Speaking of which, one of his Woodstock counterparts might have wondered if she was crazy when she stepped on the stage at 3:30 in the morning.
This month’s release of Baez’ entire set Live at Woodstock is another time capsule that connects the past to the present with reflective lessons.“Thanks for hanging around. We thought we might have a sunrise concert but I don’t think we’re going to make it,” the then six-months pregnant Joan Baez said. Baez was without her husband David who was in jail for evading the draft. All she had was an acoustic guitar and a lot of moxie.
“Sit down, please” she said brusquely as she sang “Happy Day.” Baez described how her husband tried surrendering to authorities. When they contacted the authorities to describe where they lived, they were rebuffed. “We’ll find it,” they said. Then they got lost and had to call back for help.

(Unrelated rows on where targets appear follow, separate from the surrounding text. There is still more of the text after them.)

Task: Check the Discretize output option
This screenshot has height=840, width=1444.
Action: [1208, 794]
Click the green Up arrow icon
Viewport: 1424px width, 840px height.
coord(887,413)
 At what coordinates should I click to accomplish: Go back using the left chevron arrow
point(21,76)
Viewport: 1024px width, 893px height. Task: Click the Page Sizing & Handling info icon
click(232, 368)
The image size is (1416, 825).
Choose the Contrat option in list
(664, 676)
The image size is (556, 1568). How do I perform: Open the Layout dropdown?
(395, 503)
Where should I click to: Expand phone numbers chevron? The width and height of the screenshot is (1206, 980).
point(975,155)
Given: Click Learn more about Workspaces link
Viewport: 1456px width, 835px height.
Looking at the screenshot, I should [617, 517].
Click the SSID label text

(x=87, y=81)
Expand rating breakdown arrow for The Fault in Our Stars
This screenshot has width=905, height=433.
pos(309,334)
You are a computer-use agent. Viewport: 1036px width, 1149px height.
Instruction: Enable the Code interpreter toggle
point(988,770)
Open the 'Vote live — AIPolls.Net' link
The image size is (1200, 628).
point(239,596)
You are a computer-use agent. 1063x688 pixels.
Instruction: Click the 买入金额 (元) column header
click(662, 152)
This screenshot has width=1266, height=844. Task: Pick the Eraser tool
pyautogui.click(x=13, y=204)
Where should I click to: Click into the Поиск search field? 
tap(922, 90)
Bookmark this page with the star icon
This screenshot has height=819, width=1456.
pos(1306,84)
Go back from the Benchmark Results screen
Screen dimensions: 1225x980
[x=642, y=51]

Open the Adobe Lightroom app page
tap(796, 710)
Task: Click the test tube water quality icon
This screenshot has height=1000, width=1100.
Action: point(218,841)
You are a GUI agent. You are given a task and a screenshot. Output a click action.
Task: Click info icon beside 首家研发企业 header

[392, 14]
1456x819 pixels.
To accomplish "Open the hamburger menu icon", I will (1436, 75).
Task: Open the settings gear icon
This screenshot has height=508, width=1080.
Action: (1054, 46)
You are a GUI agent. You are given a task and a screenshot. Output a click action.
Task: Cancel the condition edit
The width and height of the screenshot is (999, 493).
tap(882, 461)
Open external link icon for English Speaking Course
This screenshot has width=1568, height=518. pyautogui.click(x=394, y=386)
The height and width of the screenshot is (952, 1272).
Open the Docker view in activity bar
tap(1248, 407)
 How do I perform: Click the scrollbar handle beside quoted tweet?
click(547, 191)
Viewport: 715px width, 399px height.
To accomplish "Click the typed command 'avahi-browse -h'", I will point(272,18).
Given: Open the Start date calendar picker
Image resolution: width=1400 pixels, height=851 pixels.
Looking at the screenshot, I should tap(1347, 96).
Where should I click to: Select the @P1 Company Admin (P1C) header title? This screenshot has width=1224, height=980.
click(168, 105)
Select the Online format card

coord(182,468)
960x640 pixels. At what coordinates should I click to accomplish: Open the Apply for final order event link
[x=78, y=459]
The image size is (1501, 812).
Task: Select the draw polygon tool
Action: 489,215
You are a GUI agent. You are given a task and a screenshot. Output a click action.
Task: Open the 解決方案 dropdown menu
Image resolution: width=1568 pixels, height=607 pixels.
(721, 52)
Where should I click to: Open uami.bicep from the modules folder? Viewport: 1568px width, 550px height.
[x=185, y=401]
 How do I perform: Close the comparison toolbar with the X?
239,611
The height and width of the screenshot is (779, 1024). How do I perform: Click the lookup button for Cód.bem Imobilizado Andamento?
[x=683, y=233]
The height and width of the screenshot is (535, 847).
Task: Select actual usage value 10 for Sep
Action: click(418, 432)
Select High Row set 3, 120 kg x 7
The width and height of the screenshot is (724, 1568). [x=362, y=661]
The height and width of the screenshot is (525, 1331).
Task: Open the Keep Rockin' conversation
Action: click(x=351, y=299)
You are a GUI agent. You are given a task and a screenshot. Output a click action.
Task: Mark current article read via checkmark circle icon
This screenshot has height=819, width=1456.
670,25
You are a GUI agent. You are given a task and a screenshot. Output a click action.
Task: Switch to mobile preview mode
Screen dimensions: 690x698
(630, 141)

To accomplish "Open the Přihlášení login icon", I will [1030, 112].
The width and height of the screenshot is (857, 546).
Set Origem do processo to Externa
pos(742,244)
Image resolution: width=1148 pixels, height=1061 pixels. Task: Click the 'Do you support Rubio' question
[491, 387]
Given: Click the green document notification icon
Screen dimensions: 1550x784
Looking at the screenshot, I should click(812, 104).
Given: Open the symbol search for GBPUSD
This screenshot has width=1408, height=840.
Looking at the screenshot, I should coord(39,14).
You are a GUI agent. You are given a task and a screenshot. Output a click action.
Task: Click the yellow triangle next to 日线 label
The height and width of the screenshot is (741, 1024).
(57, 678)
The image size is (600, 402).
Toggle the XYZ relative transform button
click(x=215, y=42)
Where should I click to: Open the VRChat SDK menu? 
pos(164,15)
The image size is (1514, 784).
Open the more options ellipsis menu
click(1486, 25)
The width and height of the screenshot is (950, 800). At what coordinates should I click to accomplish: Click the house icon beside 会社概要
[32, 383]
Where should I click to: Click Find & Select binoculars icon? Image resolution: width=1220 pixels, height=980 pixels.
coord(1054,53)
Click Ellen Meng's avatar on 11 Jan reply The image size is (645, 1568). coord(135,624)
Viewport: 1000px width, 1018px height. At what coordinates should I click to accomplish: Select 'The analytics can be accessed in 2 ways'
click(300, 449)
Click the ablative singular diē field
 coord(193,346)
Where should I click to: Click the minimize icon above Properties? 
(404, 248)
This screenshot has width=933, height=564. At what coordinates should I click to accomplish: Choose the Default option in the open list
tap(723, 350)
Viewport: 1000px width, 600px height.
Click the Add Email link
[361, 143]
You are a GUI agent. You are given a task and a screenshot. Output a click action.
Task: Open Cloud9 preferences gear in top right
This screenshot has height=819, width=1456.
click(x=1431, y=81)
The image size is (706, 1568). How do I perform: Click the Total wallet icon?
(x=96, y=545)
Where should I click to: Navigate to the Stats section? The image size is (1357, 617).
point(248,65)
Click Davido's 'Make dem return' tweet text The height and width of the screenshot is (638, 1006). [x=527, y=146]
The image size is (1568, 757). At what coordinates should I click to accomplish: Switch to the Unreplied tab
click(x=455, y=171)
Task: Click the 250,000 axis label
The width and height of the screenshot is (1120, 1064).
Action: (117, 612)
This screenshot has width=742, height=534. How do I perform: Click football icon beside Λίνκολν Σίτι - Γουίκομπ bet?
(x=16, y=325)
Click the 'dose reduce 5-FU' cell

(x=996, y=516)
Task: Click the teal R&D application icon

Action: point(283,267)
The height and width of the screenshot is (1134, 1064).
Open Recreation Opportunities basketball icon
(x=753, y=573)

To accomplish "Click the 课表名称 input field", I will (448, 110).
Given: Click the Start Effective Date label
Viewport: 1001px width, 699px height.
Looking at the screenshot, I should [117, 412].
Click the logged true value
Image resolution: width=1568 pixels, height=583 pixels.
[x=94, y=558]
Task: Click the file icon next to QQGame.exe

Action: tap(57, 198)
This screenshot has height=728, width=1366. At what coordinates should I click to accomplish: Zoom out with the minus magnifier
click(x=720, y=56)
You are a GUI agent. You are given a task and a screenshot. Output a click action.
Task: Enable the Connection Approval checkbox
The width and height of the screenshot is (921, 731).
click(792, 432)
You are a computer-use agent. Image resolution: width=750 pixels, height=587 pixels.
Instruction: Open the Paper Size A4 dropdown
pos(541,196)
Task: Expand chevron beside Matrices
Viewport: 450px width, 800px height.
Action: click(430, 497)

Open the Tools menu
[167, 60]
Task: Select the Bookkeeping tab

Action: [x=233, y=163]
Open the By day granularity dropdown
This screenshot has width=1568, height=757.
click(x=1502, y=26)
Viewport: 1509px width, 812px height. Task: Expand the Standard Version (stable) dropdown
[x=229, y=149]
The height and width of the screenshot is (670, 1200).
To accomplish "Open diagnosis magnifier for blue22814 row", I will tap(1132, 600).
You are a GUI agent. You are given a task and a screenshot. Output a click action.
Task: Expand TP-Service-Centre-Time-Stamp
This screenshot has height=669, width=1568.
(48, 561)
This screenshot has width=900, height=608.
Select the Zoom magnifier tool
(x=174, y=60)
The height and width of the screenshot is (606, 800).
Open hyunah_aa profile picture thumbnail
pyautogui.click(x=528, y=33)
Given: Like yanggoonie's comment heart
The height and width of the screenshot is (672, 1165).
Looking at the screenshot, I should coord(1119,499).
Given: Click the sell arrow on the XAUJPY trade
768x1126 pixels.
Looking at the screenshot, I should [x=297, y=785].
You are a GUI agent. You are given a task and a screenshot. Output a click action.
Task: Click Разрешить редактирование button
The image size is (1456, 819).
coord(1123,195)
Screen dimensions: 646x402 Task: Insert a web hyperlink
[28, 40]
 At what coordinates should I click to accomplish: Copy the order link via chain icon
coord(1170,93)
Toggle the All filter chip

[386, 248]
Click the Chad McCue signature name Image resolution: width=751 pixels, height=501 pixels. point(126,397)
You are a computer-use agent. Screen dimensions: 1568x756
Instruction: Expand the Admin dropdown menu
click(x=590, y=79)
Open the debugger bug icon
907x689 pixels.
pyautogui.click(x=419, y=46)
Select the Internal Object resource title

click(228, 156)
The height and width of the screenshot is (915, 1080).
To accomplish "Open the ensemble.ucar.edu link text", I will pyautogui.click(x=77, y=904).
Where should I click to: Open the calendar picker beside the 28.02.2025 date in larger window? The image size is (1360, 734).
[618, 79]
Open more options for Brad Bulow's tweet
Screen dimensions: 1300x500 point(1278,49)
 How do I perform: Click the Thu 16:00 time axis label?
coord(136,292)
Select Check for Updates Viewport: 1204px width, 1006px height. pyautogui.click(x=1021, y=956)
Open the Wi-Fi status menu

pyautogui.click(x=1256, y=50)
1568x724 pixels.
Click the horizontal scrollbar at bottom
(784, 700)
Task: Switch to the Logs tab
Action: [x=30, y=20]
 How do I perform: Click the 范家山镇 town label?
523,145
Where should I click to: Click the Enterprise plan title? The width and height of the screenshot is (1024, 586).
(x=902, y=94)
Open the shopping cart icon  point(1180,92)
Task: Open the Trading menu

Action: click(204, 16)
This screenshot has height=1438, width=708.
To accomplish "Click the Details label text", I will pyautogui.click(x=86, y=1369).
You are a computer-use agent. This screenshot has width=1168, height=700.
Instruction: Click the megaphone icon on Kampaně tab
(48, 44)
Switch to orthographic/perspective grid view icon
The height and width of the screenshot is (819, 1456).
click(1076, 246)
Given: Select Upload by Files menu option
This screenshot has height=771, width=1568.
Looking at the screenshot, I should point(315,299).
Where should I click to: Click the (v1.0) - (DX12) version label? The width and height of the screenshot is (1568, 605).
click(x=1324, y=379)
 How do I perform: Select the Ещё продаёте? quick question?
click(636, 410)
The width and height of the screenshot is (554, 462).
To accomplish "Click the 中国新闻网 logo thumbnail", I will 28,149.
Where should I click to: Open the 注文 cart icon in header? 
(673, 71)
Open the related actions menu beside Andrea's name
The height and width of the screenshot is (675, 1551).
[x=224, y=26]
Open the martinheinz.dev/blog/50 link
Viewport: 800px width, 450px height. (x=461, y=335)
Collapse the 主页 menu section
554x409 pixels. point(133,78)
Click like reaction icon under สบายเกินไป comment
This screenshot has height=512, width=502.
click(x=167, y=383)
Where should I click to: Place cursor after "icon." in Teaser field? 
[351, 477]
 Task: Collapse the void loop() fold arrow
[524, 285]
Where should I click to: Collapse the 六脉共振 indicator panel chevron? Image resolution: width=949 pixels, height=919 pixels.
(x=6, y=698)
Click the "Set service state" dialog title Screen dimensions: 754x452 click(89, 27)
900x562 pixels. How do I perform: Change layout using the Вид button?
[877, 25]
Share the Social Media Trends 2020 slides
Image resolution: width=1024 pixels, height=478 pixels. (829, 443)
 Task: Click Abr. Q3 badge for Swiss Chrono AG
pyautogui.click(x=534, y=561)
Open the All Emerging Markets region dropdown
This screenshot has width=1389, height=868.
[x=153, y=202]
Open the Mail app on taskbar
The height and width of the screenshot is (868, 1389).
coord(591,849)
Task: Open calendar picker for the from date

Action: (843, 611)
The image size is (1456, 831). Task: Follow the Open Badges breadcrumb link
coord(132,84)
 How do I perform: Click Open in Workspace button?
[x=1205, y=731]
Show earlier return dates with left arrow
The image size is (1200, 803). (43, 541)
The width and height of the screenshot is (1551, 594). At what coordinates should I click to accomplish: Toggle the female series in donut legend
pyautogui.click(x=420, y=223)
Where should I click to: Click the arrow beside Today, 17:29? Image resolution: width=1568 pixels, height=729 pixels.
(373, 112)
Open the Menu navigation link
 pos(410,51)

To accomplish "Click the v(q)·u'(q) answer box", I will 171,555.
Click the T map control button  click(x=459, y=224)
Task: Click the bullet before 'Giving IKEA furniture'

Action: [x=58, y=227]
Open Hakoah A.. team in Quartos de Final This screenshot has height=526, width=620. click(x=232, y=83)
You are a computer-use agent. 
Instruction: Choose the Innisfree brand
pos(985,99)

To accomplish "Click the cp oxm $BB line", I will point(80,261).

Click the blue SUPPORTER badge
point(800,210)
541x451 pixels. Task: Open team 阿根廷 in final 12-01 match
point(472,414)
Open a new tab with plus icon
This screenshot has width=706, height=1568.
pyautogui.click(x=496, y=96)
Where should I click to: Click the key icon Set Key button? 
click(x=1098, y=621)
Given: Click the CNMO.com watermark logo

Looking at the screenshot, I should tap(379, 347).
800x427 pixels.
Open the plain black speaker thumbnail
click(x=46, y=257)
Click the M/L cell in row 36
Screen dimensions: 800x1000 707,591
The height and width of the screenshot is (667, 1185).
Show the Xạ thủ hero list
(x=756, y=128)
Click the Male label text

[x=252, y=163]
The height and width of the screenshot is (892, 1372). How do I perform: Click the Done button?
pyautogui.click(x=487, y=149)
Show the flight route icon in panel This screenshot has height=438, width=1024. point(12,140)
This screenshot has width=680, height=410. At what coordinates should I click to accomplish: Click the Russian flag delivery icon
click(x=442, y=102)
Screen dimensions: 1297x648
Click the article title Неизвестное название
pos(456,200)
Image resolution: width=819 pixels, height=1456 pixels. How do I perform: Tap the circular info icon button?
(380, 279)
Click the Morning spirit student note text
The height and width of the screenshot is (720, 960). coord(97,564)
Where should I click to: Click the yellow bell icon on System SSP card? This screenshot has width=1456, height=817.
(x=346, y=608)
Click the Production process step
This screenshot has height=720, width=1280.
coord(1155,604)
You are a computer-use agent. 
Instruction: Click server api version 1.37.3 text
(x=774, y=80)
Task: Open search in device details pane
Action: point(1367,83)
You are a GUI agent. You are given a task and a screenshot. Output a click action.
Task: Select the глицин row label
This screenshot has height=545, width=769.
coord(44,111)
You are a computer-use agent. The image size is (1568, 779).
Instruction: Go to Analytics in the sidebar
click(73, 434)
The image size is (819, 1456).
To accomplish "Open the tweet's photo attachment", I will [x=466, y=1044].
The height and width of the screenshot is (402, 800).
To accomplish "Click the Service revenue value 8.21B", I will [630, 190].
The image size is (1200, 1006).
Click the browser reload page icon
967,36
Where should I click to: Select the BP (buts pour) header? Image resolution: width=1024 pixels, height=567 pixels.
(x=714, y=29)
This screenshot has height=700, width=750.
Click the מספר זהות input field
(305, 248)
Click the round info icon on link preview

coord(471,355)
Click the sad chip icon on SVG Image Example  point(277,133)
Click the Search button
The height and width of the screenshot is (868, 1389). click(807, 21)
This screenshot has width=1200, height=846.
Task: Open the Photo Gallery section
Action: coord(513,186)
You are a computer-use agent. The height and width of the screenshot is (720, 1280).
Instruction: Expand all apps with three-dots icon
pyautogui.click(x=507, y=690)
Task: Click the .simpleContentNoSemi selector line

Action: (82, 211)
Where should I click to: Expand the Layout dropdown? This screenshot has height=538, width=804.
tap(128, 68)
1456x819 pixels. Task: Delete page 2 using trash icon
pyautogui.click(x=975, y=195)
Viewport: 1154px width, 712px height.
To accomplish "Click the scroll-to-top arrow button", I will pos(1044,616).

Baez’s husband stood against a war in which economically disadvantaged minorities were sent to fight in the jungles while elites like the then young Donald Trump could legally avoid serving. History seems to repeat itself and this year our government raided a chicken plant to arrest 600 of its workers in Mississippi while the owners who hired them went untouched.
A common thread connecting past to present is “Swing Low Sweet Chariot, a song that Baez has sung throughout her career. in his book “Fifteen Spirituals That’s will Change Your Life” (Paraclete Press), author Henry Carrigan writes of a song that was sung by slaves who envisioned a chariot and band of angels coming to the rescue and taking them to a different home. He reflects that through the ages, it has universal meaning for a vision of a new life that transcends our daily struggles.
“When we sing ‘Swing Low, Sweet Chariot,’ he writes, “we are petitioning avid to carry us into this new community, to this new home, and far beyond the social, political, religious, and personal ups and downs of the world in which we live. For these reasons, ‘Swing Low, Sweet Chariot’ is a spiritual that can change your life.”
At Woodstock, Baez delivered a stirring a cappella performance in which she hit every high note.
“Amen,” she said coming out of a transcendent moment.
When Baez played her Fare Thee Well tour this year, she sang the traditional spiritual just as she always has. When she came out of the song, she talked of the angels coming to carry us all, before adding “and even Donald.”
Then she had second thoughts and deadpanned,
“Well maybe.”
At Woodstock she directed the crowd line by line to join her in singing “We Shall Overcome.” If they all did it loud enough, there was a chance her husband would hear them.
Reflecting over the years, Baez has said she doesn’t remember exactly what she said at Woodstock. But now on Live At Woodstock, we can hear it like it was yesterday.
Baez seemed sanguine about the experience when she spoke to Rob Tannenbaum of the New York Times. He asked her about what fans want to know most about Woodstock.
“They remember their lives and what was going on for them: “My mother wouldn’t let me go,” or “I was stuck in traffic on the highway,” she reflected. “This three-day hoo-ha is an important thing. But it was not a revolution. It was revolutionary, in that the cops put their guns away and smoked pot.Though a few people were singing about the war, like Country Joe, it was a joy festival. Nobody was really thinking about the serious issues. I was graceless enough not to just accept it. A revolution, I would think, involves taking risks and going to jail and all that stuff that happened in the civil rights movement and the draft resistance.”
Baez may finally be done with the road. Santana, a few years younger, doesn’t seem like he’s quitting anytime soon and is headed back where to Woodstock all began. He won’t be at Yasgur’s Farm but at the Bethel Performing Arts Center.
There will be a few hundred thousand people less on the lawn in Bethel this anniversary weekend. But Santana will bring with him history and his sense of humor. In Virginia, looking out to the people in the lawn seats, Santana quipped: “There’s great weed up there.”